— RECORDS TO PROCESS —
•••

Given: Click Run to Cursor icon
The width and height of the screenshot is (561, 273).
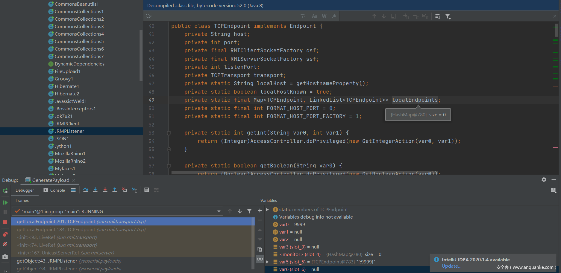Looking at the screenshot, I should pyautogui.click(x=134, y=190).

•••

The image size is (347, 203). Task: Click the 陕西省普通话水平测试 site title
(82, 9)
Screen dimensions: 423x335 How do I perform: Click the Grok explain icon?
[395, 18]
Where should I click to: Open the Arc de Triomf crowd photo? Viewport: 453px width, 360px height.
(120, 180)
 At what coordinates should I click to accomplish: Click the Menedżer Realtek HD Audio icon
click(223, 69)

•••

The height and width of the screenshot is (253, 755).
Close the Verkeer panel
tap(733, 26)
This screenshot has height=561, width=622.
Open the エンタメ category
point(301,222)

•••

— PROBLEM TO SOLVE —
Please duplicate the items that begin with the line containing "The height and" and end with the line containing "point(301,222)", including both of those lines.

— PROBLEM SOLUTION —
The height and width of the screenshot is (253, 755).
Close the Verkeer panel
tap(733, 26)
This screenshot has height=561, width=622.
Open the エンタメ category
point(301,222)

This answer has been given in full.